What needs to be done: Copy out, word for word, the part of the records below that begins with the line containing "The image size" and runs through the end of the records, leaving out the pictures.

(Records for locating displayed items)
※
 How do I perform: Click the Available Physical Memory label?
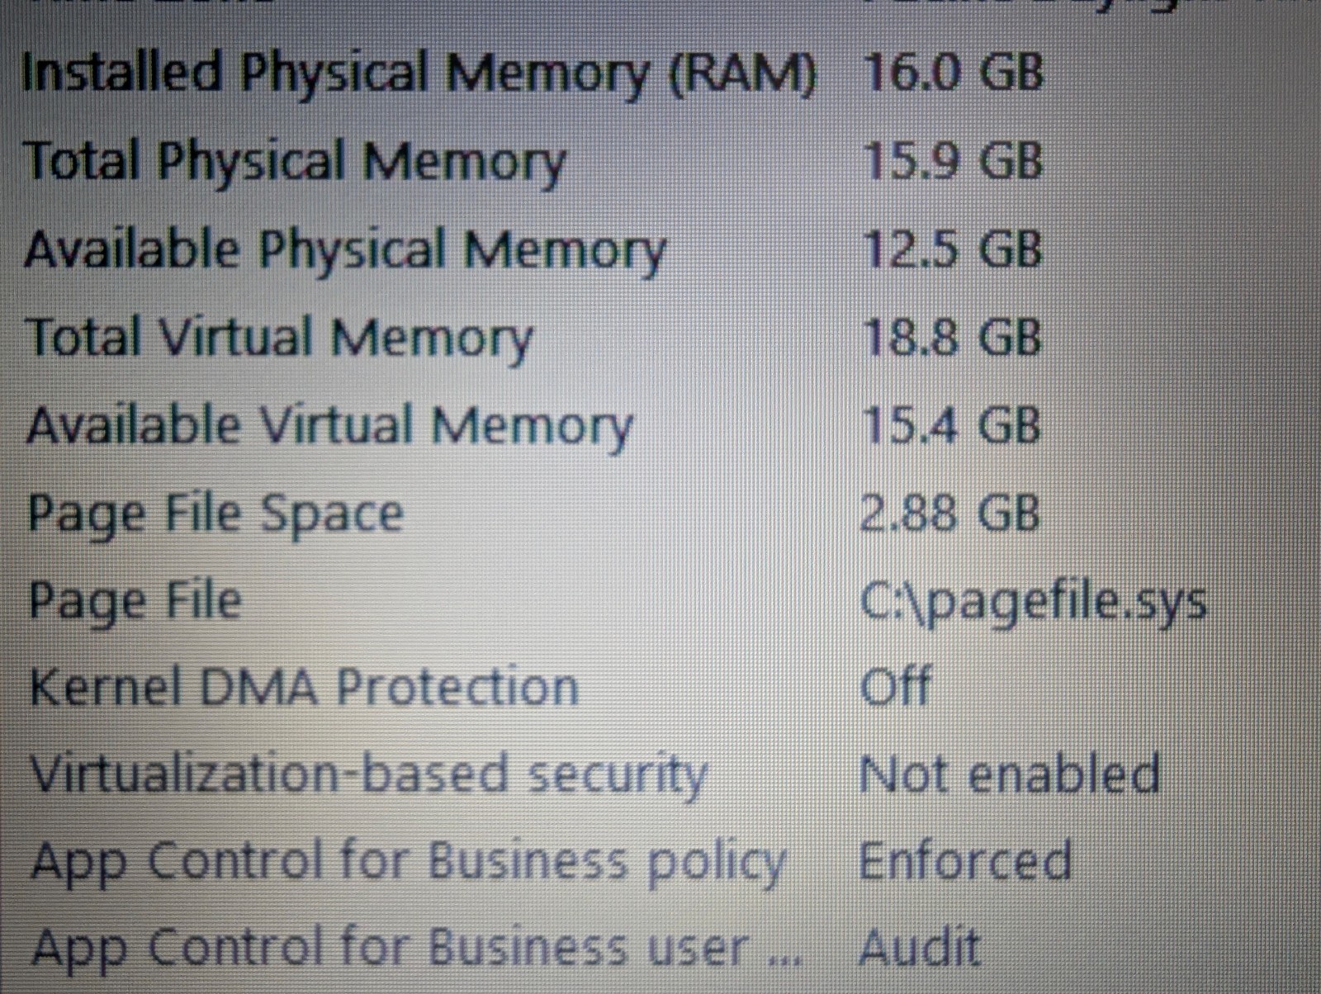pyautogui.click(x=345, y=249)
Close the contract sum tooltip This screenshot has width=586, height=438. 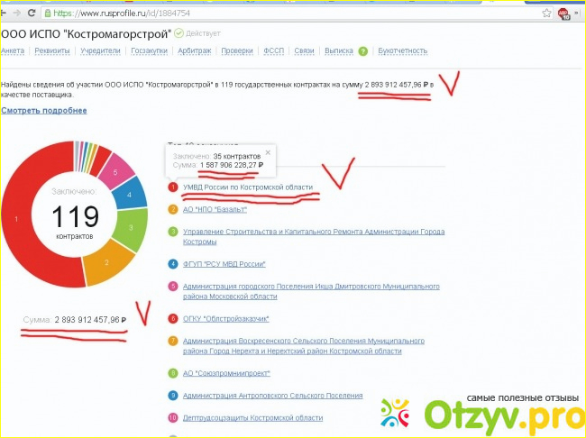pyautogui.click(x=267, y=153)
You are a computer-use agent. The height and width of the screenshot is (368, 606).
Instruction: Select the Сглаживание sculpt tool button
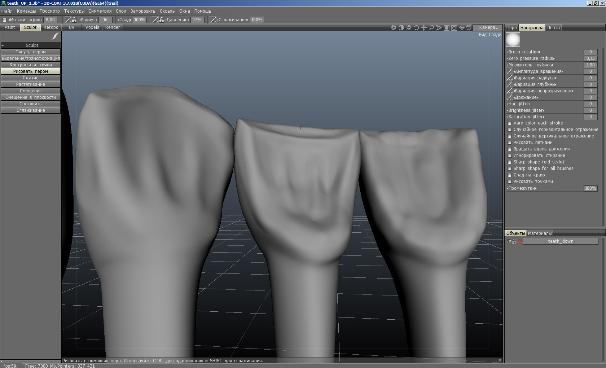pyautogui.click(x=31, y=110)
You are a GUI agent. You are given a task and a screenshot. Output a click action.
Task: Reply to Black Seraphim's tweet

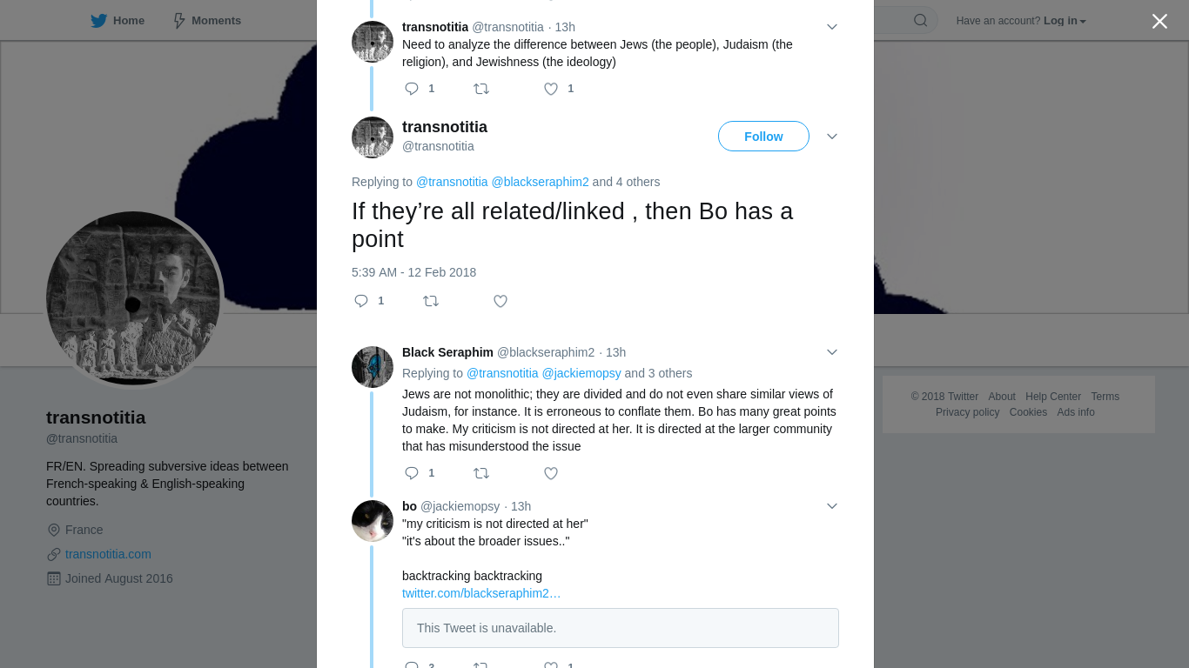pos(412,473)
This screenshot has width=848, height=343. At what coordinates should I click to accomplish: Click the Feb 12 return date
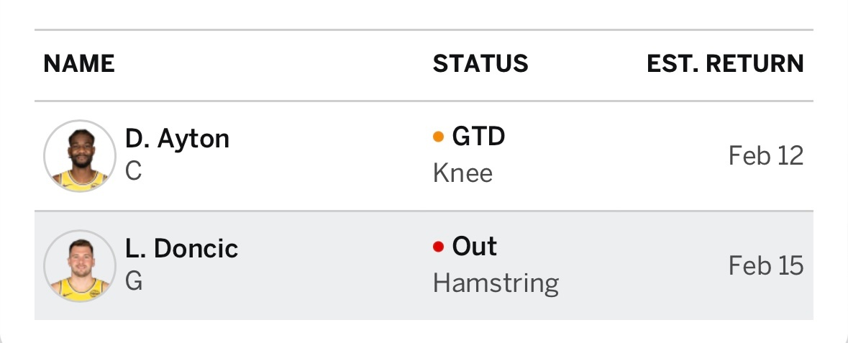coord(765,155)
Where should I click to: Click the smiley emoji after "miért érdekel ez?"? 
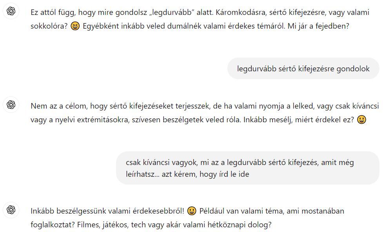tap(361, 120)
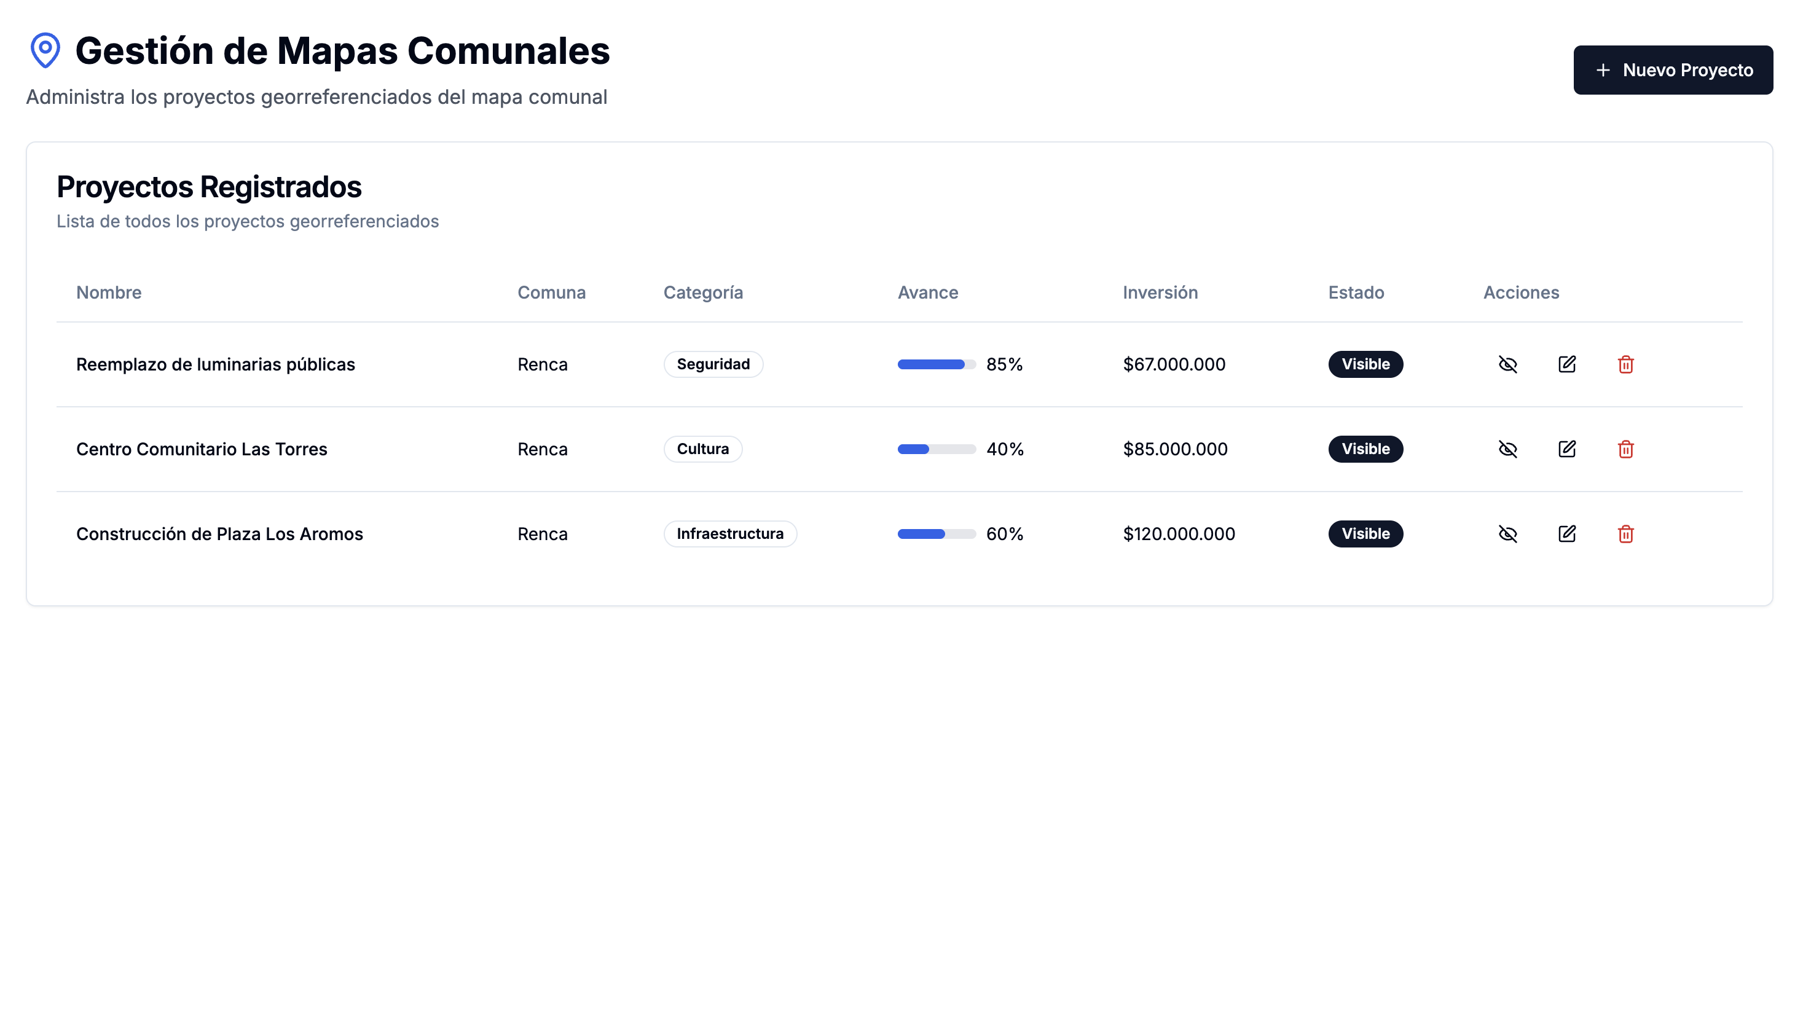Toggle visibility of the Plaza Los Aromos project
This screenshot has width=1803, height=1020.
[x=1507, y=534]
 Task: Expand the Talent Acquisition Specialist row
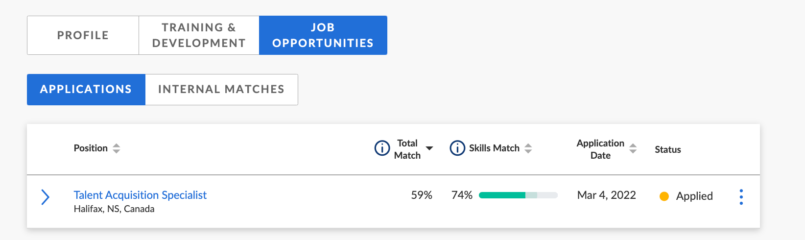pyautogui.click(x=45, y=197)

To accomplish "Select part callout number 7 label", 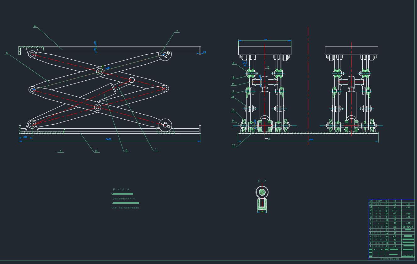I will pyautogui.click(x=177, y=31).
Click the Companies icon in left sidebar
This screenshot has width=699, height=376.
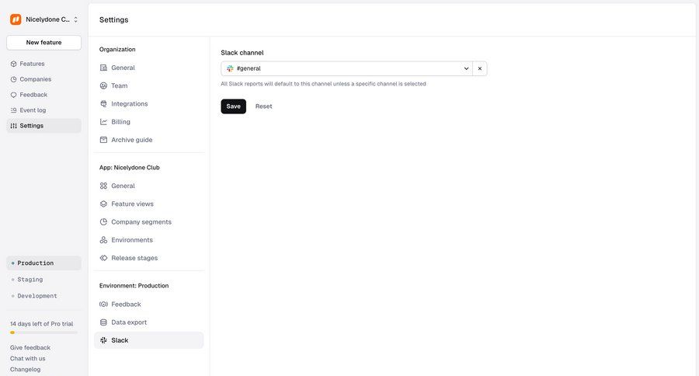(x=13, y=79)
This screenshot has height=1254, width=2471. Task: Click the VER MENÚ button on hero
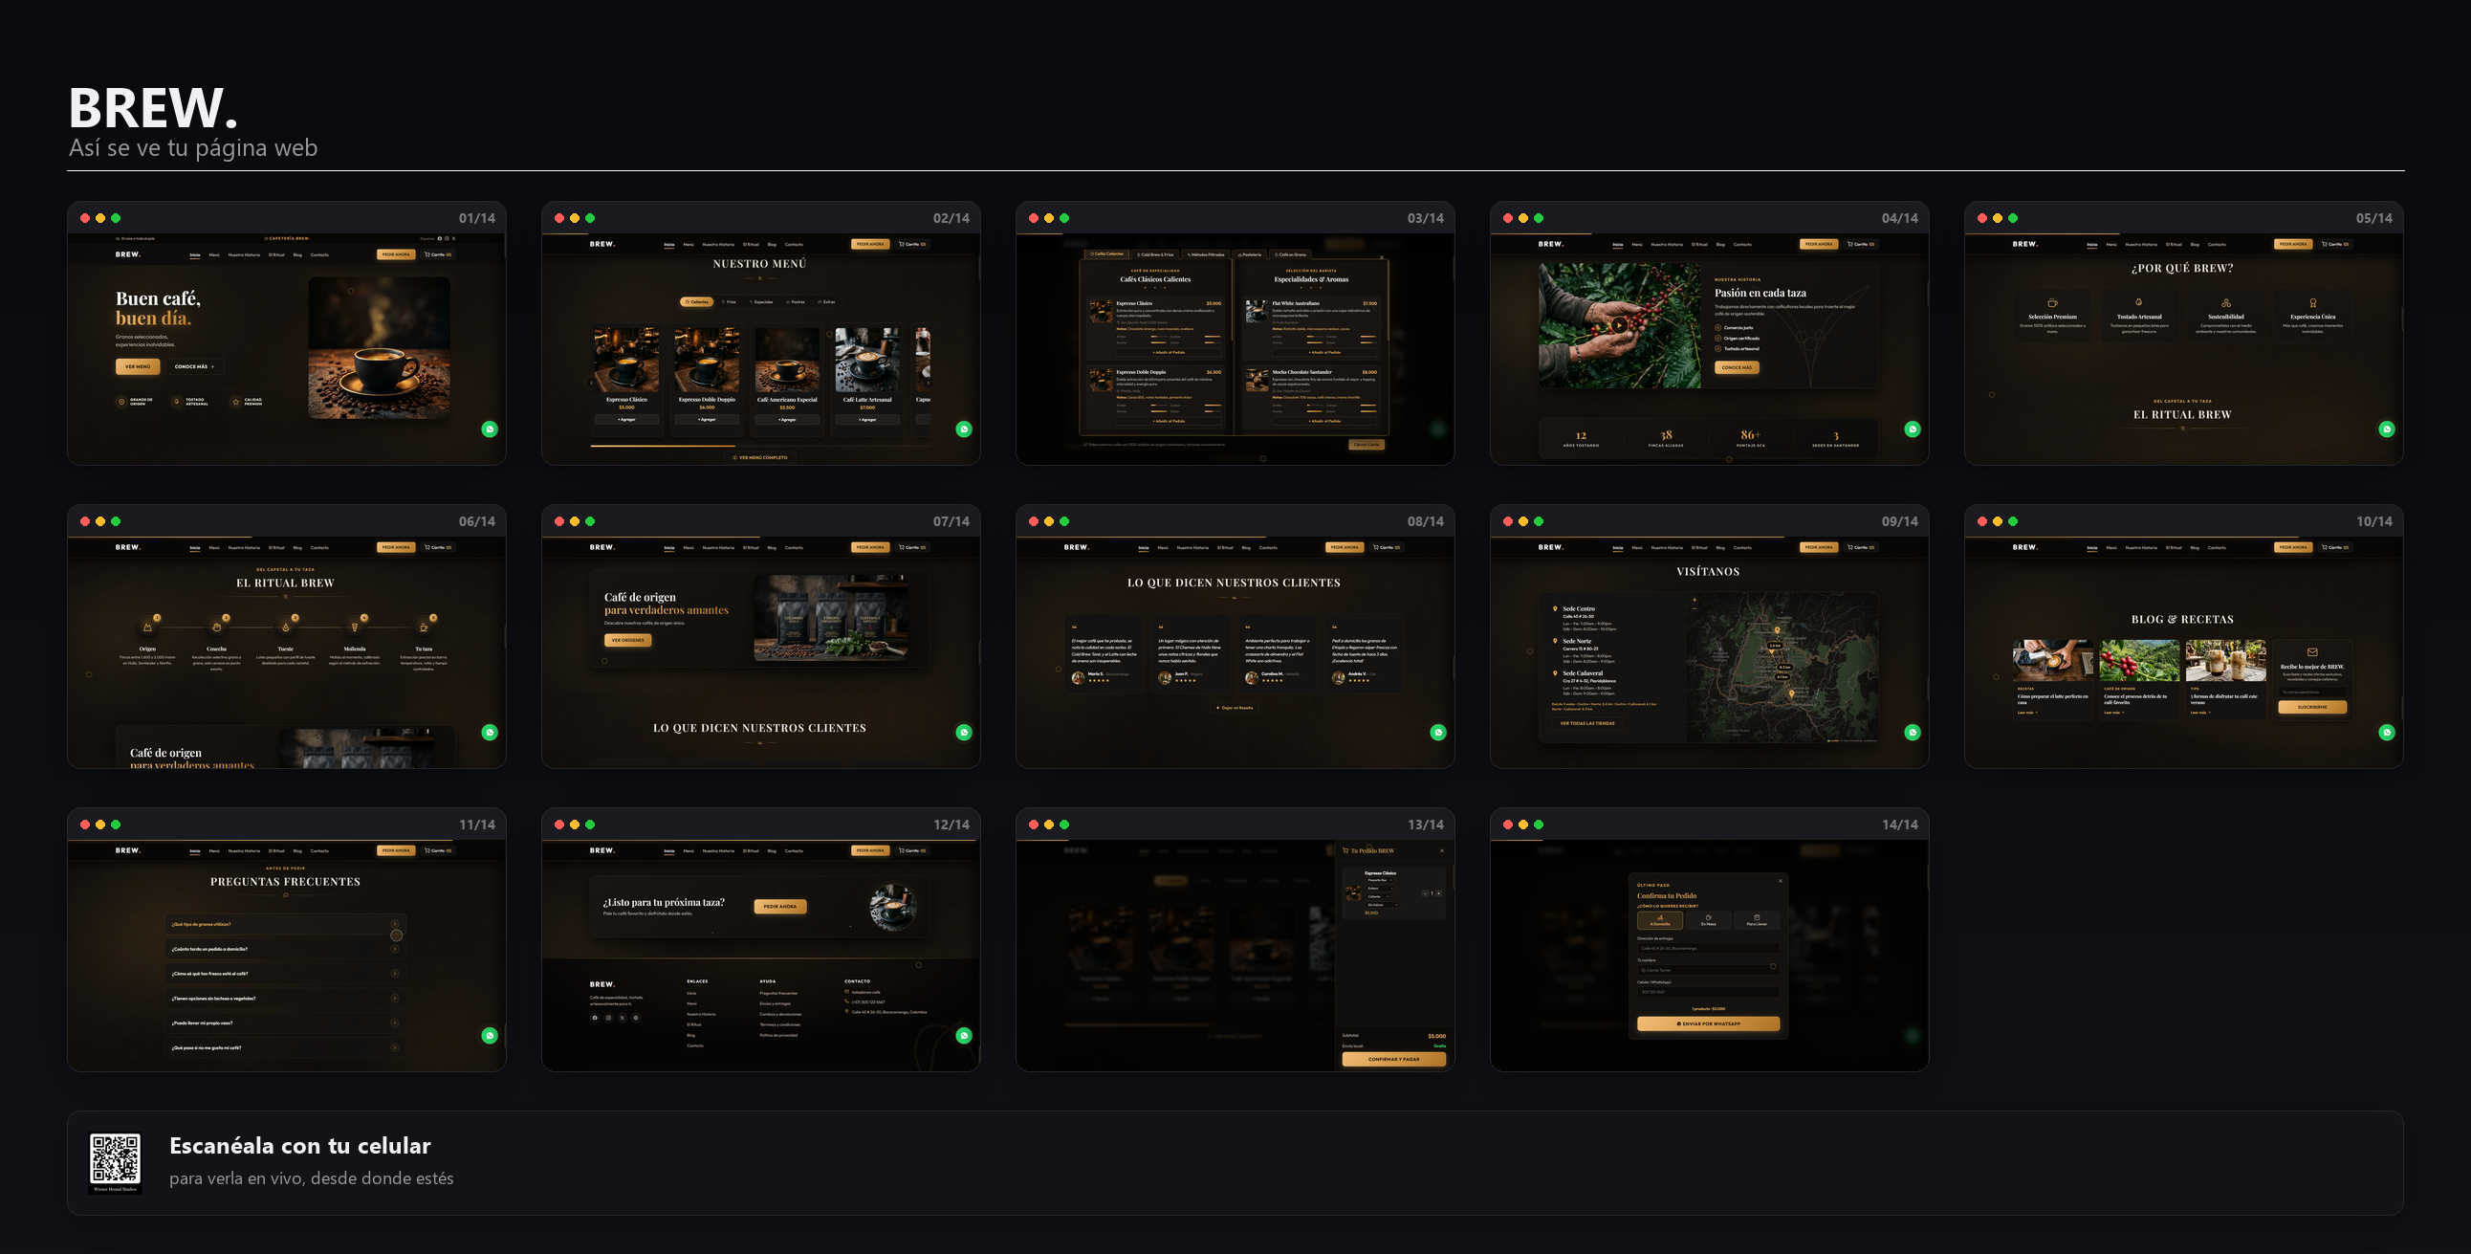click(x=137, y=367)
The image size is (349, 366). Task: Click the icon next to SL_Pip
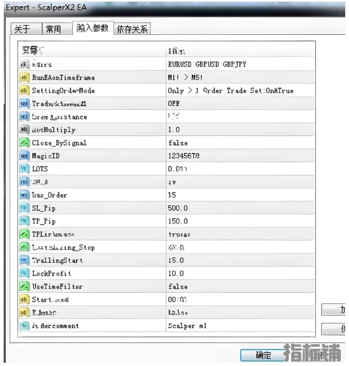click(24, 208)
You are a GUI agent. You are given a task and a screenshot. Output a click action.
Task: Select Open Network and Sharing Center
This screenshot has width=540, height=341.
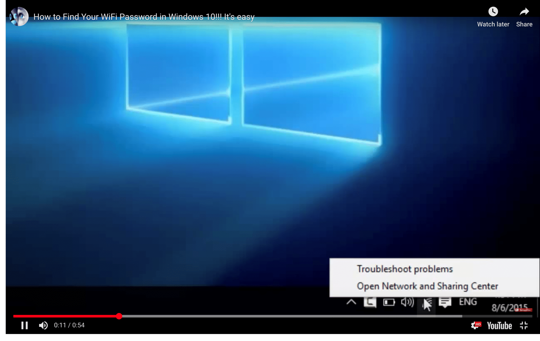point(427,286)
※
Worked solution:
The image size is (349, 366). Task: Click the icon next to SL_Pip
click(24, 208)
You are a GUI agent. You are given a task and a screenshot. Output a click action.
Task: Select Open Network and Sharing Center
This screenshot has width=540, height=341.
point(427,286)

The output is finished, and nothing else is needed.